Scientists discover nearly 80 new planetary candidates using K2 data

The discovery was based on the analaysis of data from K2's 16th and 17th observing campaigns.

Scientists have discovered nearly 80 new planetary candidates, amid some 50,000 stars, in a record two weeks after the data from the K2 mission's, the follow-up mission to NASA's Kepler Space Telescope, was available.

This artist's concept depicts select planetary discoveries made to date by NASA's Kepler space telescope. Credits: NASA/W. Stenzel

This artist's concept depicts select planetary discoveries made to date by NASA's Kepler space telescope.
Credits: NASA/W. Stenzel

The discovery was based on the analaysis of data from K2's 16th and 17th observing campaigns, known as C16 and C17.

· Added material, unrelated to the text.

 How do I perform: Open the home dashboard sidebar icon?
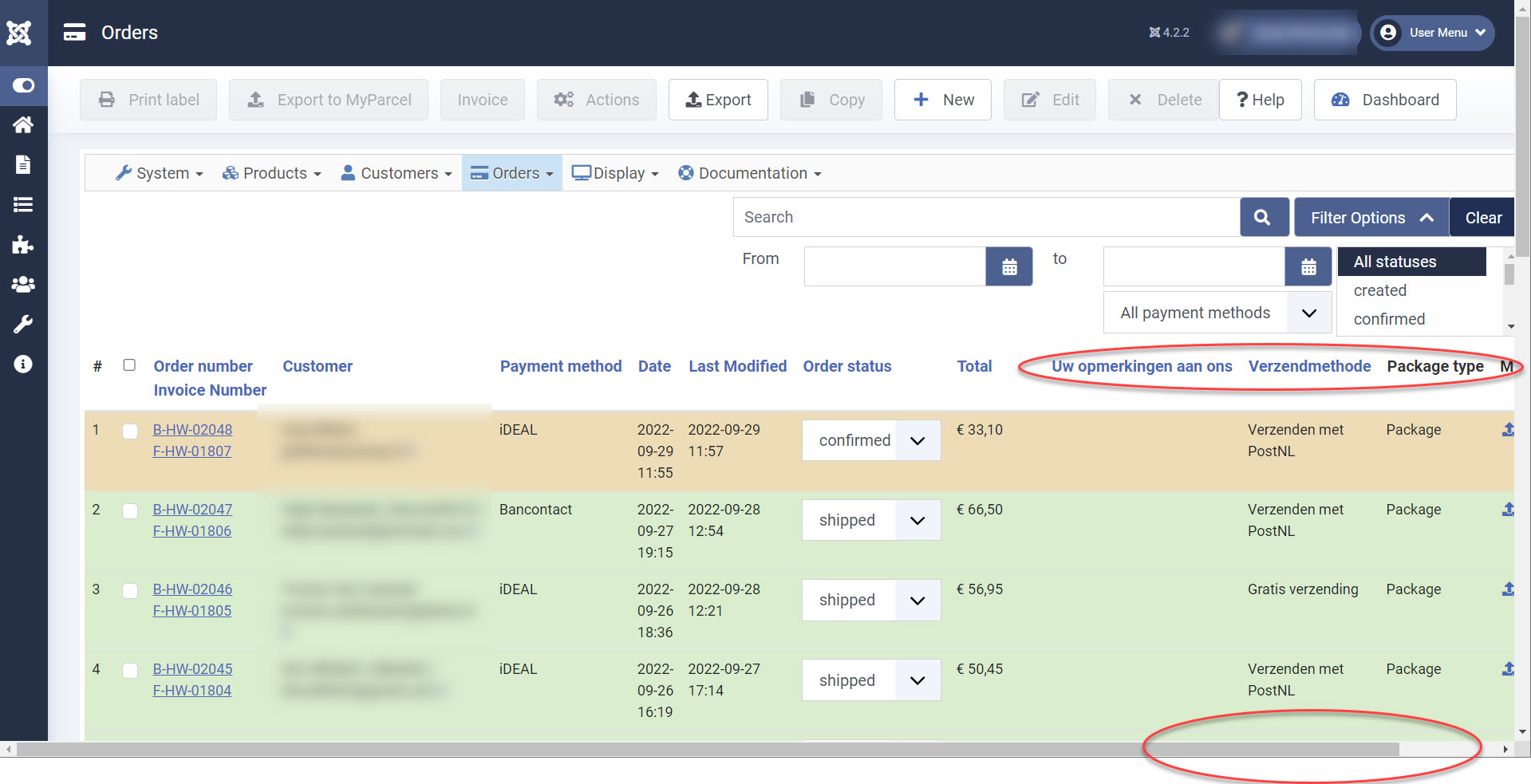pos(23,125)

It typically takes several months to a year for scientists to analyse graphs of light intensity called "lightcurves" from the tens of thousands of stars to find exoplanet candidates.

Using existing tools, the researchers at Massachusetts Institute of Technology (MIT) identified the planetary candidates in just two weeks.

The rapid search through "lightcurves" from each of the 50,000 stars showed 30 "highest-quality" planet candidates whose periodic signatures are especially likely to be caused by transiting planets, 48 more ambiguous events that may be either planets or false positives, 164 eclipsing binaries, and 231 other regularly periodic variable sources, the team reported in the paper published in The Astronomical Journal.

Such a fast planet-search enables astronomers to follow up with ground-based telescopes much sooner than they otherwise would, giving them a chance to catch a glimpse of planetary candidates before the Earth passes by that particular patch of sky on its way around the sun, said Ian Crossfield, Assistant Professor at MIT.

Such speed will also be a necessity when scientists start receiving data from NASA's Transiting Exoplanet Survey Satellite (TESS) which is designed to monitor nearby stars in 30-day swaths and will ultimately cover nearly the entire sky.

Further, the scientists also reported the discovery of a likely planet that orbits the star HD 73344 which would be the brightest planet host ever discovered by the K2 mission.

The brightness of this star, combined with the speed with which its planetary candidate was identified, can help astronomers quickly zero in on even more specific features of this system, Crossfield said.

"We found one of the most exciting planets that K2 has found in its entire mission, and we did it more rapidly than any effort has done before," he added.